“The issue of adolescent sexual and reproductive health and rights is not just one about information; it is fundamentally interlaced with intersectional issues of social justice, finance and poverty alleviation,” Nomtika Mjwana, youth leader and ZAZI Women Empowerment Ambassador from South Africa, said during her address at the International Conference on Family Planning (ICFP).
“When we talk about family planning, we are challenging the cultural beliefs about young women and the methods used… about education and the right to access information.”
Mjwana’s words hit home hard during the furore over virginity testing in South Africa – the controversial award of scholarships to 16 young girls on condition that they submitted to regular check-ups and produced “certificates” stating that they were still virgins. In a time where Dudu Mazibuko, mayor of the Uthukela district and vocal defender of the scholarship, could tell the media it was a viable way to encourage abstinence and reduce the prevalence of HIV/Aids, the call for education, empowerment and access to information is all the more resonant. Apart from noting the grossly invasive nature of virginity testing, Human Rights Watch has also pointed out that the examination for virginity was scientifically baseless.
“It is essential to look at strategies that can inform and educate young girls and empower them not to see themselves as objects waiting for men, but as women with pride and the agency to decide what they need to do with their own bodies,” Mjwana added.

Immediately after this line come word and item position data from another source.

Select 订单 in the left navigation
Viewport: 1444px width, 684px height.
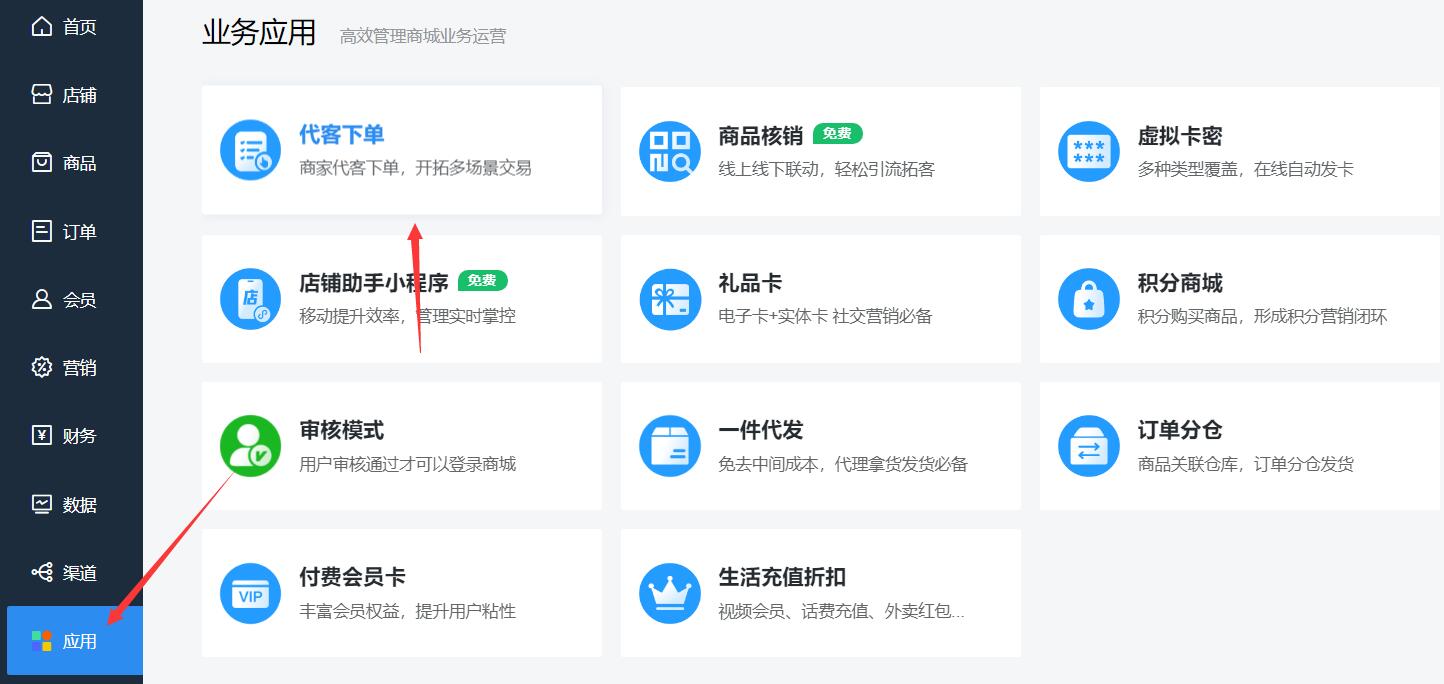(66, 232)
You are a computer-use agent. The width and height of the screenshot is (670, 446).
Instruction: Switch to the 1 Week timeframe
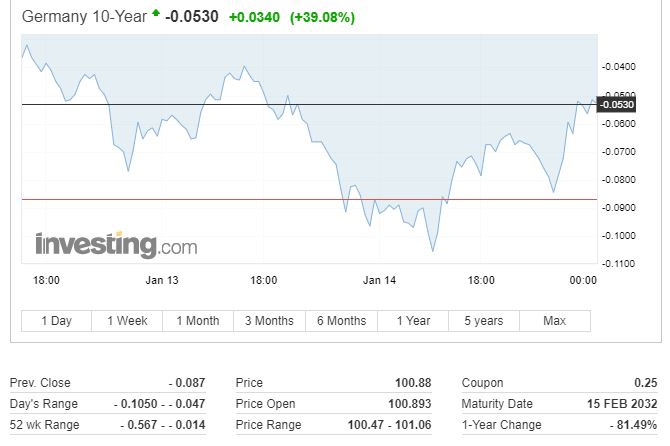pos(127,321)
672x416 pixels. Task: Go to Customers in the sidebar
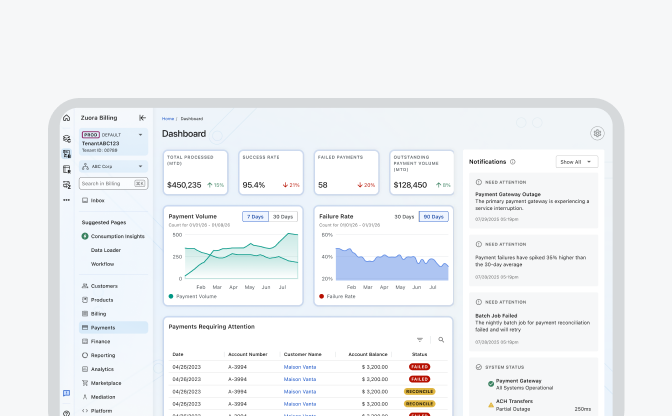tap(104, 286)
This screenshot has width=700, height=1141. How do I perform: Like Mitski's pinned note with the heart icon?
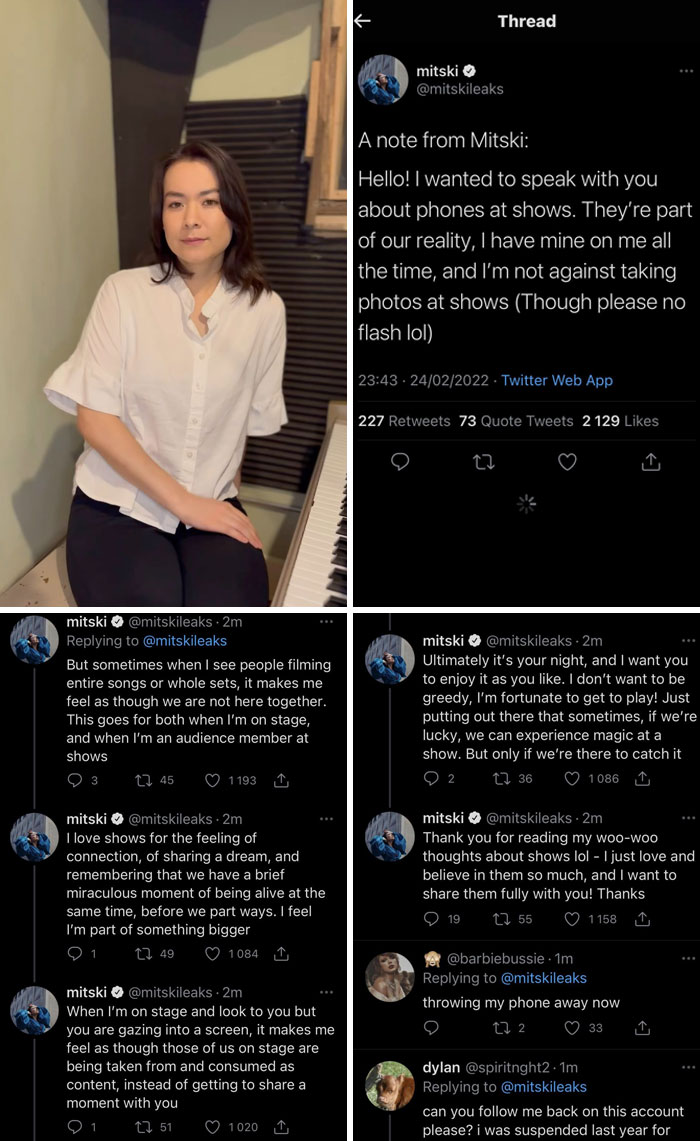[567, 462]
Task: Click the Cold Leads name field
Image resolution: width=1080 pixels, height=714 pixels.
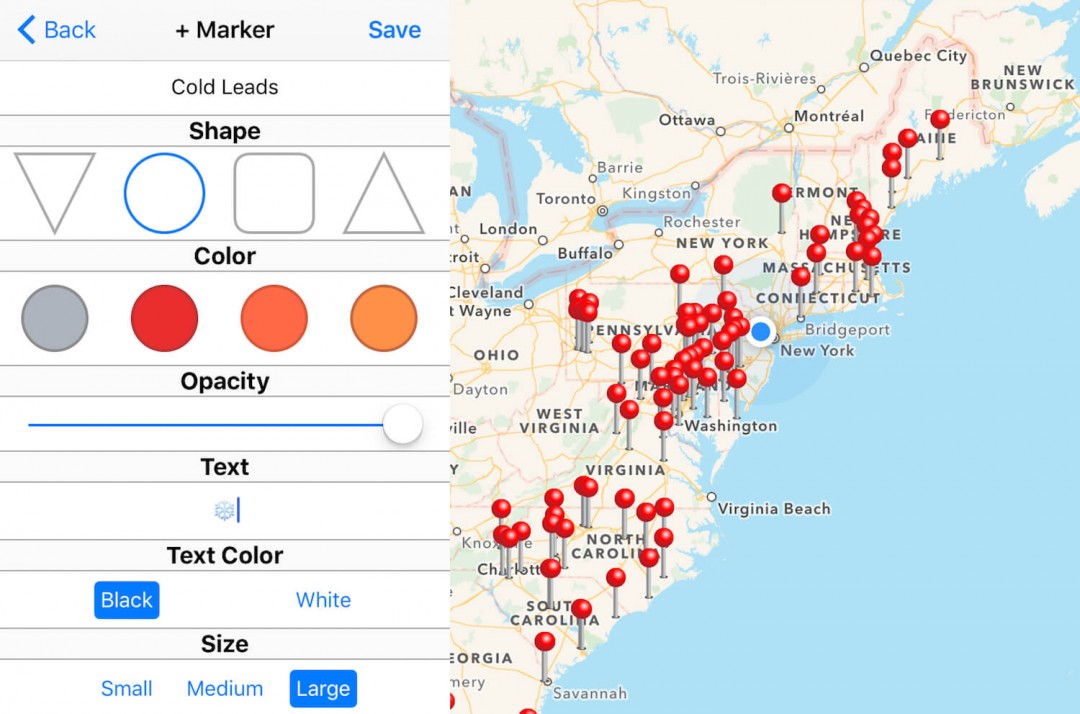Action: click(x=224, y=87)
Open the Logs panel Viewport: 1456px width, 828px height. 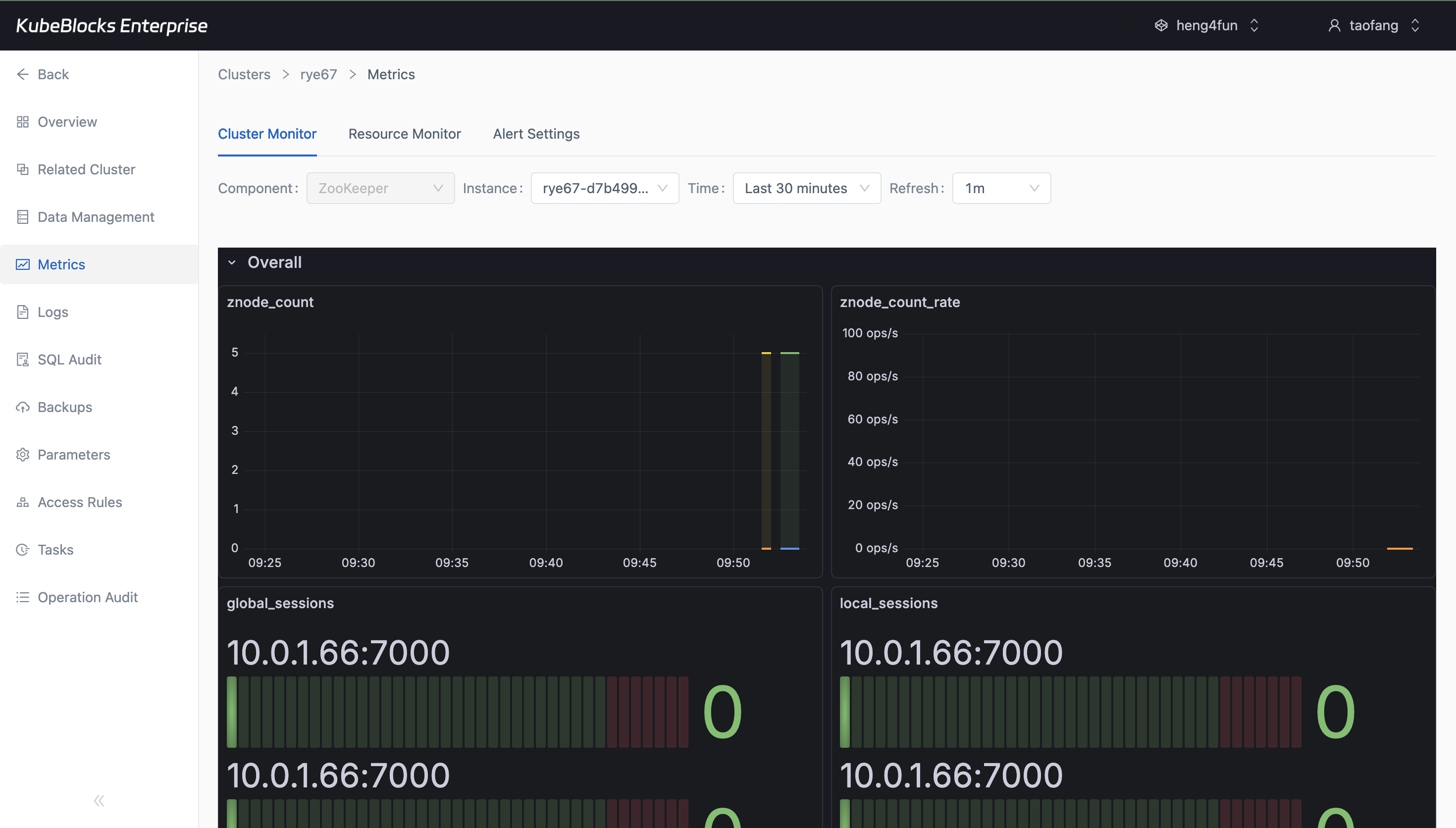point(52,311)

Family planning isn’t everyone’s idea of dinnertime conversation, but to those in the know, it represents a key factor in eradicating poverty and increasing access to education. According to keynote speakers, expanding family planning for youth and adolescents has long-term benefits for society as a whole. Young people who utilise family planning services and information are more likely to complete their education, pursue the career of their choice, raise healthy children and live healthier and more prosperous lives. Additionally, when countries reduce unplanned births, they save money on other development priorities such as immunisation, sanitation and education.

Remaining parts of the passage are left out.